35 Grobe Fahrlässigkeit setzt einen objektiv schweren und subjektiv nicht
entschuldbaren Verstoß gegen die Anforderungen der im Verkehr erforderlichen
Sorgfalt voraus. Diese Sorgfalt muss in ungewöhnlich hohem Maß verletzt und
es muss dasjenige unbeachtet geblieben sein, was im gegebenen Fall jedem
hätte einleuchten müssen. Ein objektiv grober Pflichtenverstoß rechtfertigt
für sich allein noch nicht den Schluss auf ein entsprechend gesteigertes
personales Verschulden, nur weil ein solches häufig damit einherzugehen
pflegt. Vielmehr erscheint eine Inanspruchnahme des haftungsprivilegierten
Schädigers im Wege des Rückgriffs nur dann gerechtfertigt, wenn eine auch
subjektiv schlechthin unentschuldbare Pflichtverletzung vorliegt, die das in
§ 276 Abs. 1 BGB bestimmte Maß erheblich überschreitet (Senatsurteile
vom 12. Januar 1988 - VI ZR 158/87 - VersR 1988, 474, 475 und vom 30. Januar
2001 - VI ZR 49/00 - aaO, m.w.N.; vgl. ferner BGHZ 119, 147, 149).
36 Dafür reicht es nicht aus, dass Schneeballwerfen im Schulbereich
möglicherweise regelmäßig verboten sein mag, wobei die Revision schon nicht
darlegt, dass in den Tatsacheninstanzen entsprechend vorgetragen worden ist.
Es reicht auch nicht aus, dass bei Schneeballwürfen immer die Gefahr einer
Verletzung des menschlichen Zielobjekts bestehen mag und dass der Beklagte
den Schneeball absichtlich in Richtung des W. geworfen hat.

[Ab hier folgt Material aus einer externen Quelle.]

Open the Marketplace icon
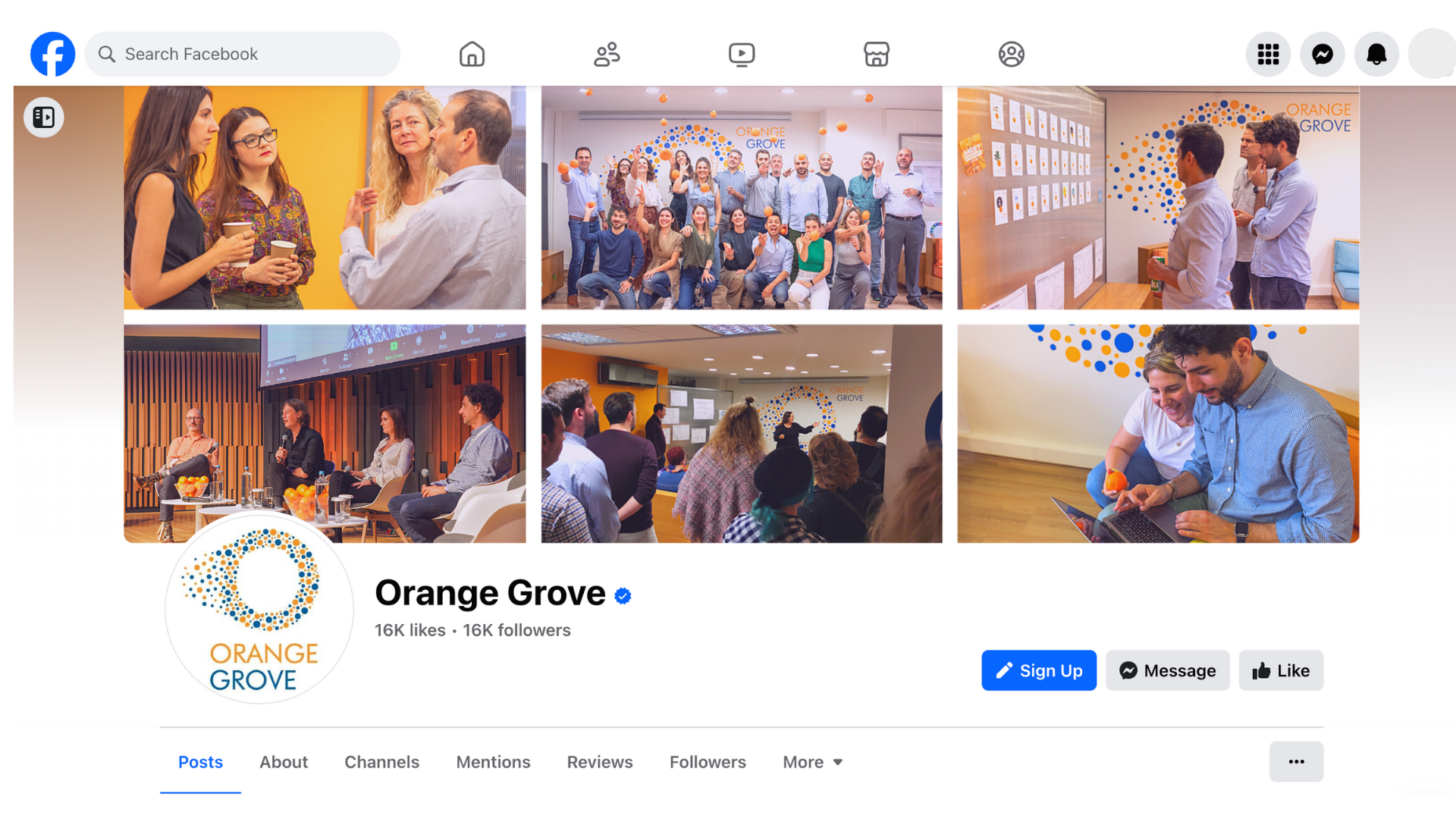 (x=877, y=54)
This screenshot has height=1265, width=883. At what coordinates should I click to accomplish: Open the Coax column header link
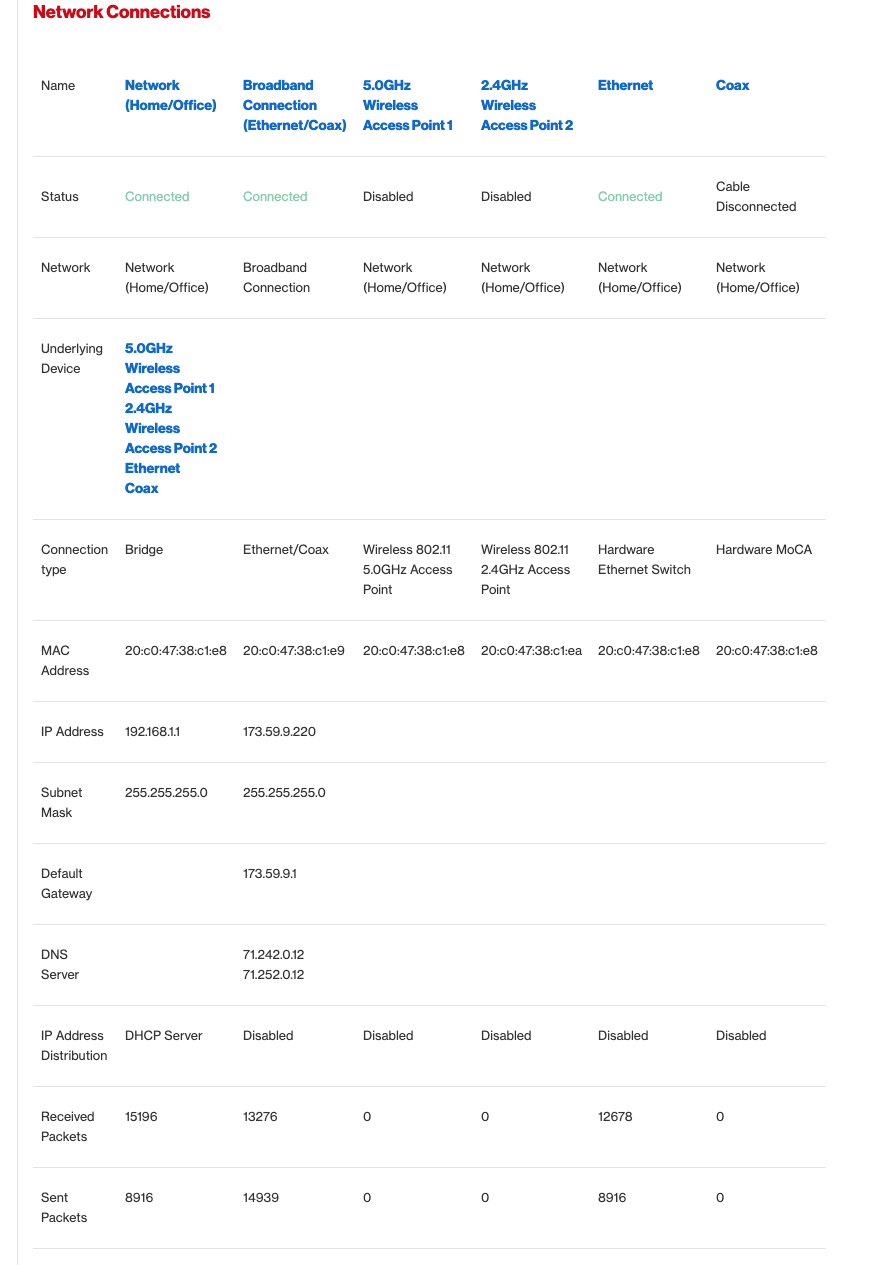(x=732, y=86)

Den anderen zu
treffen, ist gerade der Sinn einer Schneeballschlacht und zu Unfällen kann
es bei fast jeder spielerischen oder sportlichen Betätigung kommen. Der
Vorwurf grober Fahrlässigkeit ist bei einem derartigen Geschehen daher nur
dann gerechtfertigt, wenn aus besonderen Gründen, etwa aufgrund des Zustands
des Schnees oder des Vorhandenseins massiver Fremdkörper, mit einer
Verletzung Dritter gerechnet werden muss und das Werfen des Schneeballs
deshalb als besonders verantwortungslos erscheint. Dafür ist hier nichts
vorgetragen oder ersichtlich, ohne dass es noch darauf ankäme, dass W. den
ersten Schneeball geworfen und der Beklagte lediglich darauf reagiert hat.
III. 37 Die Kostenentscheidung folgt aus § 97 Abs. 1 ZPO.